Understanding some basic anatomy might help explain how back pain can come on so unexpectedly. The spine comprises 24 vertebrae, the sacrum (the triangular bone connected to the pelvis) and the coccyx (tailbone connected to the sacrum). Forty muscles, 31 pairs of nerves, and countless tendons and ligaments wave their way around and through these bones. Muscles such as the latissimus dorsi stabilize the spine as it lifts, twists, straightens or bends. Muscles in the buttocks and upper thighs provide additional stabilization and postural support. As a shock absorber for it all, gelatinous discs of cartilage sit between each vertebra and aid in keeping the spine flexible.

As with any complex instrument, things can go wrong when the back is not cared for properly or is unduly strained. Because the spine's components work together inextricably, even the slightest damage within any of its systems can make movement painful.

A regular exercise program is your best, most crucial defense against back pain and injury. It's also great for your physical, mental and spiritual health in general.

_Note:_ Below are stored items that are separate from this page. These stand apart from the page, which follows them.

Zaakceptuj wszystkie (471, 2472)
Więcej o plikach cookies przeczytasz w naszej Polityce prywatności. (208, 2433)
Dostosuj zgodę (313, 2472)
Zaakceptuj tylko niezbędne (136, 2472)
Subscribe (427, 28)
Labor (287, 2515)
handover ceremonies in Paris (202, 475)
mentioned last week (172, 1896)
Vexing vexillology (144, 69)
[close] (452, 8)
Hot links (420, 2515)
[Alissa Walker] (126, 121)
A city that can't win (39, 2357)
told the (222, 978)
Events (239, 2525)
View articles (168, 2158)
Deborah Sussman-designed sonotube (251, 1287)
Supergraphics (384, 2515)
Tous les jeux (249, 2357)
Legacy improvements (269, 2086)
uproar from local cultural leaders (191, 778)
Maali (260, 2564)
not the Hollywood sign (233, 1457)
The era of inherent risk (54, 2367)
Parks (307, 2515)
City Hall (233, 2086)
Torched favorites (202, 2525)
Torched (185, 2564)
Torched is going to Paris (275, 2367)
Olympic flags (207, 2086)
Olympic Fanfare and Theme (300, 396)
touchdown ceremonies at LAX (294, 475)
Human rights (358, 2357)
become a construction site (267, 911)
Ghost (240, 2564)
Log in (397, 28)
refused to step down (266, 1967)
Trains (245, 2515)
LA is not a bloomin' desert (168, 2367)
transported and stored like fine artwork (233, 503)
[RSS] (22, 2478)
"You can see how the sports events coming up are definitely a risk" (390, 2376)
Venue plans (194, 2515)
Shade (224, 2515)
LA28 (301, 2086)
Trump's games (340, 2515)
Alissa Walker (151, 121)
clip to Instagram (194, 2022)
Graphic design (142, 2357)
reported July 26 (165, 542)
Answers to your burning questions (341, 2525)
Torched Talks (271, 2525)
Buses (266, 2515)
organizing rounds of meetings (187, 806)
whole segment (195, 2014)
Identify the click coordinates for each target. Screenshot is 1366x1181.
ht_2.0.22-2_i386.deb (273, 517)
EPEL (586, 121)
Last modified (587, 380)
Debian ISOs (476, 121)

Activities like walking, Swimming and biking are excellent because they can relax you and stress your back less than sitting and standing do. They may also help you lose any excess weight that could exacerbate your discomfort. Modified sit ups are excellent as well, because keeping the abdominal muscles in shape helps protect the lower back. For more information about activities, your doctor can provide you with a personalized list of exercises that can strengthen the abdominal, leg and back muscles, all of which are important to back health.

In addition to exercise, watch your posture and be careful when lifting. Do not bend at your waist, bend at your knees and use your legs to lift. Use a stepladder instead of reaching for high objects, and don't carry heavy objects by yourself. Your physician has literature explaining proper lifting techniques as well as stretches and sleep positions that may improve your flexibility and chances of avoiding back pain.

When exercise, good posture, proper lifting and the like are part of your daily life, our spine should respond well to your care. Back pain is treatable but, more important, it's often preventable. Your health is worth any lifestyle changes that might be necessary.